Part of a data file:
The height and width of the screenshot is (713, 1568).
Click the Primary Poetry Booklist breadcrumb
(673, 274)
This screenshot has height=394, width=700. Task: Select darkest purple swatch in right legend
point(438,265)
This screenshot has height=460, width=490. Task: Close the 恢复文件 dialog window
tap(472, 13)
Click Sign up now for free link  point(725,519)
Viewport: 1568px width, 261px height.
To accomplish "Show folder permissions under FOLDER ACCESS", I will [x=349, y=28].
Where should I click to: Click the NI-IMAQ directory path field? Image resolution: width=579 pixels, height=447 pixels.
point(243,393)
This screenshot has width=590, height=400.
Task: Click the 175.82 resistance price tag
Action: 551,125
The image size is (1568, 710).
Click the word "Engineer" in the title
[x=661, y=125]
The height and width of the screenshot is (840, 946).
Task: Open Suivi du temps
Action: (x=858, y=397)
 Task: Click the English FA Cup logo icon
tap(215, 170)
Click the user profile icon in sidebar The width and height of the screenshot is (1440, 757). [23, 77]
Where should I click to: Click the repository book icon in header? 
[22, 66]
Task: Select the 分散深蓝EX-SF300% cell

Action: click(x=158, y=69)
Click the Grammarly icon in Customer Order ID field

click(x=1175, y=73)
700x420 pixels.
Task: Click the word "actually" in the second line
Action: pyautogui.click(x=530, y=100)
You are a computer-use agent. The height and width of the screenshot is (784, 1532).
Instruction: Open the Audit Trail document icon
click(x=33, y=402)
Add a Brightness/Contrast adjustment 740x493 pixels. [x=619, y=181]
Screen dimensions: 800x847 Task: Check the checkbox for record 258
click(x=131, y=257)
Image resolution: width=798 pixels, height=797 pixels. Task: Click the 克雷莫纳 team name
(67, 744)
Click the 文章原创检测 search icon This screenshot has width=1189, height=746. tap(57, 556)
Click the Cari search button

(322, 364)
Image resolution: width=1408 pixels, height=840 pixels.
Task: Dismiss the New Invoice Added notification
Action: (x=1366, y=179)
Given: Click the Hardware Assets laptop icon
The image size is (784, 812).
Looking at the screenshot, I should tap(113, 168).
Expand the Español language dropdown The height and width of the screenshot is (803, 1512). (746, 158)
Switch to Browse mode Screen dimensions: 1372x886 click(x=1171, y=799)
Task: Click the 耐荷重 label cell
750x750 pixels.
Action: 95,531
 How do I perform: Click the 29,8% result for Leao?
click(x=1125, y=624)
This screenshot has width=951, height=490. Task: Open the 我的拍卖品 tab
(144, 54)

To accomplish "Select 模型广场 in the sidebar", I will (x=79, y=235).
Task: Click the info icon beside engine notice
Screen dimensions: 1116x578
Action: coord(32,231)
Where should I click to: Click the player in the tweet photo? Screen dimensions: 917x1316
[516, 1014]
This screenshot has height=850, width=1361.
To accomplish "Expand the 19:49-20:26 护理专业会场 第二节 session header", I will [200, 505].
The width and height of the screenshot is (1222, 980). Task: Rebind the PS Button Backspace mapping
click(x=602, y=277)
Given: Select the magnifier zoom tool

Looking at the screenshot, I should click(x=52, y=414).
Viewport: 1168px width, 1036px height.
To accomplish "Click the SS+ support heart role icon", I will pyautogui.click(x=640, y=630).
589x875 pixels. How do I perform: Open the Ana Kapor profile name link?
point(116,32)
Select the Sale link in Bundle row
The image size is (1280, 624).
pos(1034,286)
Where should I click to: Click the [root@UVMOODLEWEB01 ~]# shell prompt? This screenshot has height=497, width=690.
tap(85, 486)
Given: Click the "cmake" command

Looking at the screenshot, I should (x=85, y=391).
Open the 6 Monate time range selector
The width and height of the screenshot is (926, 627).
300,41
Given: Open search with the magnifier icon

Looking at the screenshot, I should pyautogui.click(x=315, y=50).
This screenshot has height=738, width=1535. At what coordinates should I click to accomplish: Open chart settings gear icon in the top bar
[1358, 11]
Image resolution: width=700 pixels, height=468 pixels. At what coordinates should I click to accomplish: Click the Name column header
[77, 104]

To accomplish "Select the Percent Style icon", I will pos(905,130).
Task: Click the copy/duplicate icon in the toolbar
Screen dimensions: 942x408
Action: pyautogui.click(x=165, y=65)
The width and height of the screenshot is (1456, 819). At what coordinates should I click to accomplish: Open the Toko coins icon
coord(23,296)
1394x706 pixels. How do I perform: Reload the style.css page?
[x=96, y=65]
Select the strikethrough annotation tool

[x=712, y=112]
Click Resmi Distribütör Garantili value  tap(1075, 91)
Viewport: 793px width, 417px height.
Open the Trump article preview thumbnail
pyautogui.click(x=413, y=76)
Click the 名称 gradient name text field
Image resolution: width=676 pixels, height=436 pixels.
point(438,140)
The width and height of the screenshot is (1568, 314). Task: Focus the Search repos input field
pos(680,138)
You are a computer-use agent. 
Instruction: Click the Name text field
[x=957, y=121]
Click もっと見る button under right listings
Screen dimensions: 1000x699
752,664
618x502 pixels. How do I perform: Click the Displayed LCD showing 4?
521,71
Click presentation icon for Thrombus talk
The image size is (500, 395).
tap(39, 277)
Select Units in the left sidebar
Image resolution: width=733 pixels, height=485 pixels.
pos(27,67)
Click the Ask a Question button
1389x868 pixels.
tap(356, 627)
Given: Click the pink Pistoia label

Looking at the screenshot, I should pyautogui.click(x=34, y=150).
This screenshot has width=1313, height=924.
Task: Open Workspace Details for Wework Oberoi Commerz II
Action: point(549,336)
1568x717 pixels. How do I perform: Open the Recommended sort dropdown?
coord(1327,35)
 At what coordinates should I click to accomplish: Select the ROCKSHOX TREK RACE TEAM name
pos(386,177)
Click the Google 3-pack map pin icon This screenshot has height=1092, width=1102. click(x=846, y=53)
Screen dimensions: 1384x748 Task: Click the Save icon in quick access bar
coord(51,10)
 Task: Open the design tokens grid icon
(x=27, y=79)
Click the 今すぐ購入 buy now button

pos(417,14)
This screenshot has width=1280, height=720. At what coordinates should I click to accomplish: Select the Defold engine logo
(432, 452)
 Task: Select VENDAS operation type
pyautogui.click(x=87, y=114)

Stated exercise: Extract every line of the data above and reproduce each one verbatim, in its original order.

Completed task:
The height and width of the screenshot is (713, 1568).
Click the Primary Poetry Booklist breadcrumb
(673, 274)
This screenshot has height=394, width=700. Task: Select darkest purple swatch in right legend
point(438,265)
This screenshot has height=460, width=490. Task: Close the 恢复文件 dialog window
tap(472, 13)
Click Sign up now for free link  point(725,519)
Viewport: 1568px width, 261px height.
To accomplish "Show folder permissions under FOLDER ACCESS", I will [x=349, y=28].
Where should I click to: Click the NI-IMAQ directory path field? Image resolution: width=579 pixels, height=447 pixels.
point(243,393)
This screenshot has width=590, height=400.
Task: Click the 175.82 resistance price tag
Action: 551,125
The image size is (1568, 710).
Click the word "Engineer" in the title
[x=661, y=125]
The height and width of the screenshot is (840, 946).
Task: Open Suivi du temps
Action: (x=858, y=397)
 Task: Click the English FA Cup logo icon
tap(215, 170)
Click the user profile icon in sidebar The width and height of the screenshot is (1440, 757). [23, 77]
Where should I click to: Click the repository book icon in header? 
[22, 66]
Task: Select the 分散深蓝EX-SF300% cell

Action: click(x=158, y=69)
Click the Grammarly icon in Customer Order ID field

click(x=1175, y=73)
700x420 pixels.
Task: Click the word "actually" in the second line
Action: pyautogui.click(x=530, y=100)
You are a computer-use agent. The height and width of the screenshot is (784, 1532).
Instruction: Open the Audit Trail document icon
click(x=33, y=402)
Add a Brightness/Contrast adjustment 740x493 pixels. [x=619, y=181]
Screen dimensions: 800x847 Task: Check the checkbox for record 258
click(x=131, y=257)
Image resolution: width=798 pixels, height=797 pixels. Task: Click the 克雷莫纳 team name
(67, 744)
Click the 文章原创检测 search icon This screenshot has width=1189, height=746. tap(57, 556)
Click the Cari search button

(322, 364)
Image resolution: width=1408 pixels, height=840 pixels.
Task: Dismiss the New Invoice Added notification
Action: (x=1366, y=179)
Given: Click the Hardware Assets laptop icon
The image size is (784, 812).
Looking at the screenshot, I should tap(113, 168).
Expand the Español language dropdown The height and width of the screenshot is (803, 1512). (746, 158)
Switch to Browse mode Screen dimensions: 1372x886 click(x=1171, y=799)
Task: Click the 耐荷重 label cell
750x750 pixels.
Action: 95,531
 How do I perform: Click the 29,8% result for Leao?
click(x=1125, y=624)
This screenshot has width=951, height=490. Task: Open the 我的拍卖品 tab
(144, 54)

To accomplish "Select 模型广场 in the sidebar", I will (x=79, y=235).
Task: Click the info icon beside engine notice
Screen dimensions: 1116x578
Action: coord(32,231)
Where should I click to: Click the player in the tweet photo? Screen dimensions: 917x1316
[516, 1014]
This screenshot has height=850, width=1361.
To accomplish "Expand the 19:49-20:26 护理专业会场 第二节 session header", I will [200, 505].
The width and height of the screenshot is (1222, 980). Task: Rebind the PS Button Backspace mapping
click(x=602, y=277)
Given: Select the magnifier zoom tool

Looking at the screenshot, I should click(x=52, y=414).
Viewport: 1168px width, 1036px height.
To accomplish "Click the SS+ support heart role icon", I will pyautogui.click(x=640, y=630).
589x875 pixels. How do I perform: Open the Ana Kapor profile name link?
point(116,32)
Select the Sale link in Bundle row
The image size is (1280, 624).
pos(1034,286)
Where should I click to: Click the [root@UVMOODLEWEB01 ~]# shell prompt? This screenshot has height=497, width=690.
tap(85, 486)
Given: Click the "cmake" command

Looking at the screenshot, I should (x=85, y=391).
Open the 6 Monate time range selector
The width and height of the screenshot is (926, 627).
300,41
Given: Open search with the magnifier icon

Looking at the screenshot, I should pyautogui.click(x=315, y=50).
This screenshot has height=738, width=1535. At what coordinates should I click to accomplish: Open chart settings gear icon in the top bar
[1358, 11]
Image resolution: width=700 pixels, height=468 pixels. At what coordinates should I click to accomplish: Click the Name column header
[77, 104]

To accomplish "Select the Percent Style icon", I will pos(905,130).
Task: Click the copy/duplicate icon in the toolbar
Screen dimensions: 942x408
Action: pyautogui.click(x=165, y=65)
The width and height of the screenshot is (1456, 819). At what coordinates should I click to accomplish: Open the Toko coins icon
coord(23,296)
1394x706 pixels. How do I perform: Reload the style.css page?
[x=96, y=65]
Select the strikethrough annotation tool

[x=712, y=112]
Click Resmi Distribütör Garantili value  tap(1075, 91)
Viewport: 793px width, 417px height.
Open the Trump article preview thumbnail
pyautogui.click(x=413, y=76)
Click the 名称 gradient name text field
Image resolution: width=676 pixels, height=436 pixels.
point(438,140)
The width and height of the screenshot is (1568, 314). Task: Focus the Search repos input field
pos(680,138)
You are a computer-use agent. 
Instruction: Click the Name text field
[x=957, y=121]
Click もっと見る button under right listings
Screen dimensions: 1000x699
752,664
618x502 pixels. How do I perform: Click the Displayed LCD showing 4?
521,71
Click presentation icon for Thrombus talk
The image size is (500, 395).
tap(39, 277)
Select Units in the left sidebar
Image resolution: width=733 pixels, height=485 pixels.
pos(27,67)
Click the Ask a Question button
1389x868 pixels.
tap(356, 627)
Given: Click the pink Pistoia label

Looking at the screenshot, I should pyautogui.click(x=34, y=150).
This screenshot has width=1313, height=924.
Task: Open Workspace Details for Wework Oberoi Commerz II
Action: point(549,336)
1568x717 pixels. How do I perform: Open the Recommended sort dropdown?
coord(1327,35)
 At what coordinates should I click to accomplish: Select the ROCKSHOX TREK RACE TEAM name
pos(386,177)
Click the Google 3-pack map pin icon This screenshot has height=1092, width=1102. click(x=846, y=53)
Screen dimensions: 1384x748 Task: Click the Save icon in quick access bar
coord(51,10)
 Task: Open the design tokens grid icon
(x=27, y=79)
Click the 今すぐ購入 buy now button

pos(417,14)
This screenshot has width=1280, height=720. At what coordinates should I click to accomplish: Select the Defold engine logo
(432, 452)
 Task: Select VENDAS operation type
pyautogui.click(x=87, y=114)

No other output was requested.